Dive Brief:
- Alan Jope, Unilever’s CEO, announced this week he will retire at the end of 2023. The company is beginning a search for his replacement.
- Jope has worked at Unilever for more than 35 years. He was appointed CEO in 2019.
- The announcement follows a bumpy last 12 months for Unilever. During that time, the CPG sold much of its tea business, made an unsuccessful offer to buy GlaxoSmithKline’s consumer unit, teased the potential sale of its food brands, reorganized and laid off 1,500 managers worldwide, and got an activist investor on its board.
Dive Insight:
Following a long career at Unilever, it makes sense for Jope to be looking at retirement.
But given the last 12 months at the company, anyone at the top might be looking for a next step. Unilever has seen big changes, and there is evidence the company may be preparing to make even more.
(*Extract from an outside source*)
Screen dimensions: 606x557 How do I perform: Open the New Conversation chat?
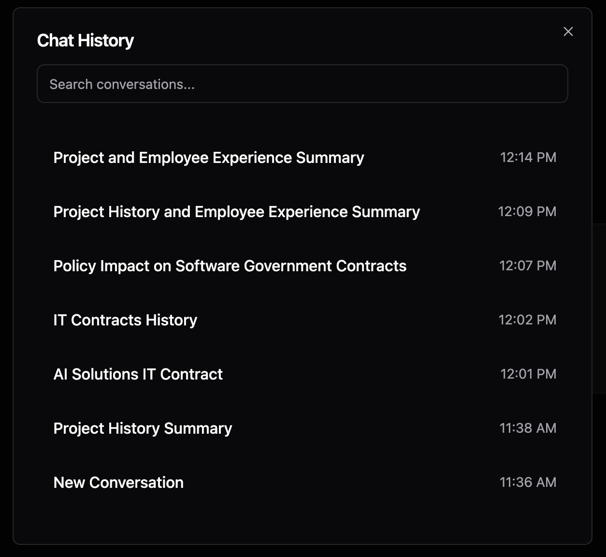pos(118,482)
After agreeing to sell most of its tea business last November for $5 billion, Unilever set the table for what would have been its biggest change yet. In January, the company made a £50 billion (about $68 billion) offer to buy GlaxoSmithKline’s consumer unit, home to brands like Tums and Centrum vitamins. A deal was never reached.
At the time, there was talk the European consumer goods giant was looking into divesting the entirety of its food business. As the offer for GSK’s unit became public, it noted in a regularly filing that Unilever’s board concluded its future direction “lies in materially expanding its presence in Health, Beauty, and Hygiene.”
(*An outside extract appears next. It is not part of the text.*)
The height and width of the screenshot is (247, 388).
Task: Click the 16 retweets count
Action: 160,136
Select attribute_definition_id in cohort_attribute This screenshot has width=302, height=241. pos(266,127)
During a press call about the potential move, according to Food Navigator, Jope said while the company’s food and refreshment businesses — which includes large brands such as Ben & Jerry’s, Breyers, Knorr and Hellmann’s — had done well during the pandemic, their long-term growth was below other areas of its portfolio.
The company has since placed all of the food brands into two separate divisions: Nutrition — including scratch cooking, healthy snacking, functional nutrition, plant-based meat and food solutions — and Ice Cream.
Throughout the upheaval, activist investor Trian Fund Management LP bought a 1.5% stake in the company. Trian’s founding partner Nelson Peltz officially joined Unilever’s board in July.
Jope spoke at length about Unilever and its prospects earlier this month at Barclays Consumer Staples Conference. He said that despite speculation, Unilever had no plans to sell its Nutrition or Ice Cream segments. Both, he said, are important parts of Unilever, and not as much of a drag on the company as assumed.
“We're very focused on growth,” he said. “We think we're in exciting shape to navigate the choppy waters that … the world is in right now, and looking forward to the next few quarters.”
But how much the company will continue to focus on the growth of its food segments remains to be seen. A new leader could disregard Jope’s preference for keeping them part of Unilever.
Similarly, while Jope said the food businesses are an integral part of the company, he’s not leaving for more than a year. This provides ample time for transactions to take place, even though Jope has said sales are not imminent. It’s feasible that Unilever’s next leader may not have much to do with CPG food at all.